(TEXTE CITÉ):
Le “tueur”

Par Jean Pinet


Extrait du livre de Jean Pinet “Les Hommes de Concorde” Editions JPO www.editions-jpo.com


Plus tard pendant les années 80, un phénomène météorologique a été identifié comme un redoutable tueur, responsable de centaines de morts dans le transport aérien. En 1971, il s’en est fallu de peu qu’il n’ait ajouté un président de la République à son palmarès, et avec lui un équipage qui m’était cher car j’en faisais partie.

Mais le tueur a manqué son coup parce qu’il s’est attaqué à Concorde, dont les caractéristiques aérodynamiques et propulsives le rendaient moins vulnérable que ses camarades subsoniques. Le nom de ce triste sire : « down draft » en anglais, ou courant descendant en français.

Je l’avais aperçu de loin, à Marignane en 1969, lors de l’enquête sur un mystérieux accident survenu un jour d’orage à une Caravelle d’Air France, mais qui n’avait heureusement causé que des dégâts matériels. Gilbert Payeur et moi-même, envoyés sur place par Sud-Aviation, avions mis en lumière une grande divergence de vent pendant le décollage, due au passage d’un fort grain, et l’hypothèse avait été retenue par la commission d’enquête comme la cause du crash. Mais cela avait été alors considéré comme un cas isolé, à tort. Aujourd’hui le phénomène, dû à l’étalement sous l’orage d’une colonne d’air froid descendant, est parfaitement identifié. Et les procédures d’urgence et l’entraînement correspondant sont parfaitement définis. Mais en 1971, le tueur courait toujours, impunément.

À celle époque pas mal de questions politiques causaient problème aux relations entre les Etats Unis et la France et les deux présidents, Richard Nixon et Georges Pompidou, avaient décidé de se rencontrer sur un sol neutre situé entre les deux pays, aux Açores. Le président Nixon s’y rendrait avec son Air Force One, un Boeing 707, et le président Pompidou avait choisi Concorde pour notre plus grand plaisir. À l’époque seul le prototype 001 était disponible et un espace présidentiable avait été aménagé au milieu du fuselage entre les armoires d’instruments.

L’équipage désigné était Jean Franchi (à gauche pour l’aller), Jean Pinet (à gauche pour le retour), Michel Rétif, Hubert Guyonnet, Henri Perrier, Jean Beslon. L’étape était assez courte, 1 heure 45 de vol en volant à Mach 2, et à la portée du prototype même si nous devions faire une partie du vol supersonique avec les réchauffes allumées, les moteurs prototypes donnant alors une poussée limitée. Nous avions aussi prévu, à tout hasard, une étape Açores-Washington, au cas où le président Pompidou aurait eu à s’y rendre, ou bien au cas où il aurait royalement offert le vol au président Nixon, à qui le Congrès avait refusé de poursuivre le développement du supersonique américain.

(MATÉRIEL):
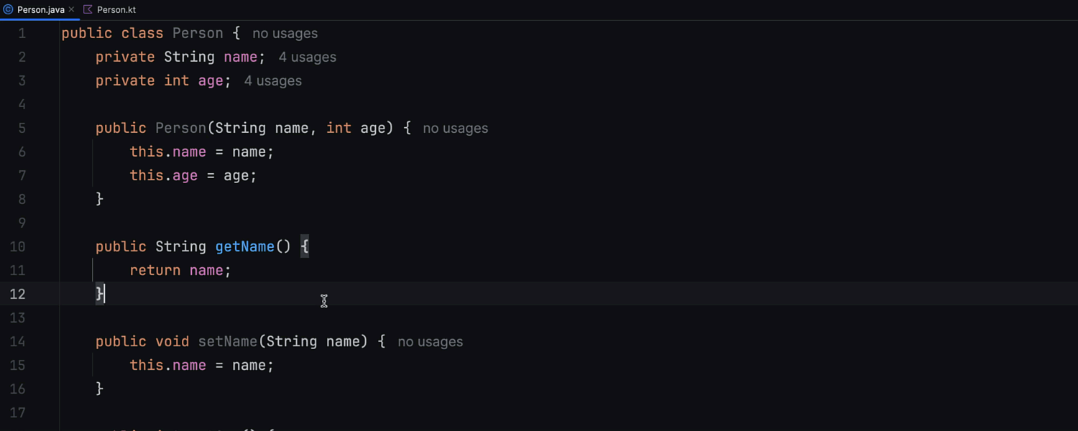Image resolution: width=1078 pixels, height=431 pixels.
Task: Open the 'no usages' hint for class Person
Action: click(x=285, y=34)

(TÂCHES PROPOSÉES):
• a. Recopiez fidèlement le passage du texte sur Concorde qui s'ouvre sur les mots contenant "Mais le tueur" et se clôt sur "descendant en français.".
• b. Selon le texte sur Concorde, avec quel avion le président Nixon devait-il se rendre aux Açores ?

(RÉPONSES PAR TÂCHE):
• a.
Mais le tueur a manqué son coup parce qu’il s’est attaqué à Concorde, dont les caractéristiques aérodynamiques et propulsives le rendaient moins vulnérable que ses camarades subsoniques. Le nom de ce triste sire : « down draft » en anglais, ou courant descendant en français.

• b. Avec son Air Force One, un Boeing 707.